Federconsumatori chiede fondo perequazione per famiglie bisognose

Il Presidente Provinciale della Federconsumatori, Filippo Cancarè, dopo aver registrato il consenso pressoché unanime sia dalla collettività ennese ed anche di molta parte del consiglio comunale sulla definizione dell’aliquota Imu al 2 per mille e sulla proposta di costituzione, presso l’Ato idrico di Enna, di un fondo di perequazione che sia a salvaguardia delle utenze che riguardano le famiglie economicamente svantaggiate del servizio idrico della provincia ennese. Per Filippo Cancarè questo fondo di periquazione, dovrebbe essere alimentato anche dalle somme provenienti dalle indennità dei consiglieri comunali e provinciali. Il presidente di Federconsumatori ha avanzato formale richiesta di incontro al sindaco di Enna, Paolo Garofalo , anche nella qualità di maggiore azionista dell’Assemblea dei Sindaci dell’Ato idrico 5 di Enna, al fine di sensibilizzare l’amministrazione comunale, chiedendone al contempo il sostegno alle iniziative proposte.
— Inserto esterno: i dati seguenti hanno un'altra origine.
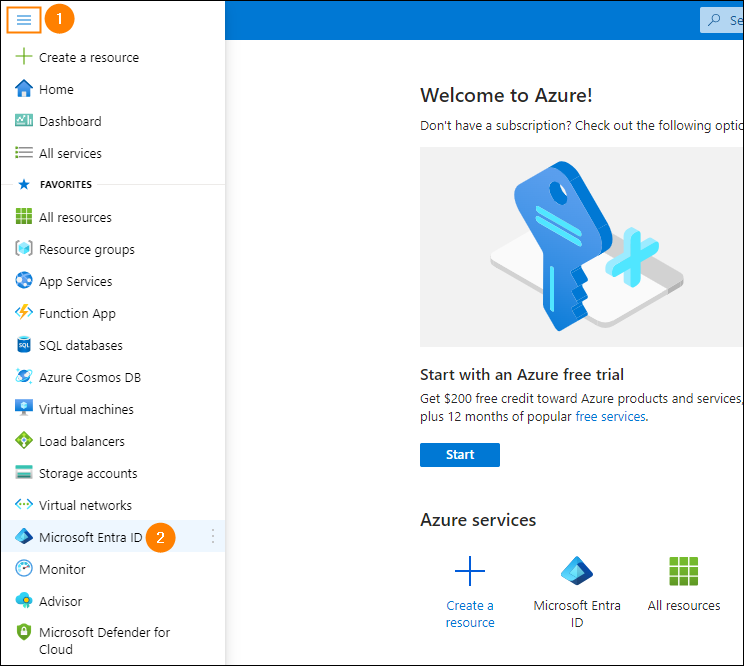Follow the free services link
Image resolution: width=744 pixels, height=666 pixels.
(610, 417)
Non bisogna dimenticare che proprio recentemente , ad Enna ed in qualche comune della provincia ,di sono verificate denuncie ed anche arresti di persone che ,in grandi difficoltà finanziarie, hanno cercato di rubare acqua collegandosi con la condotta principale, gestita dalla società EnnaAcqua, e quindi non facendo segnare al contatore il consumo di acqua .L’intervento del responsabile della Federconsumatori provinciale potrebbe con sentire la soluzione del problema nel capoluogo ennese, ma l’iniziativa dovrebbe poter espandersi anche negli altri comuni della provincia ed in questo senso Filippo Cancarè chiedere un incontro con i sindaci dei comuni ennesi per cercare una soluzione che sia condivisibile e che vada a favore delle famiglie meno abbienti.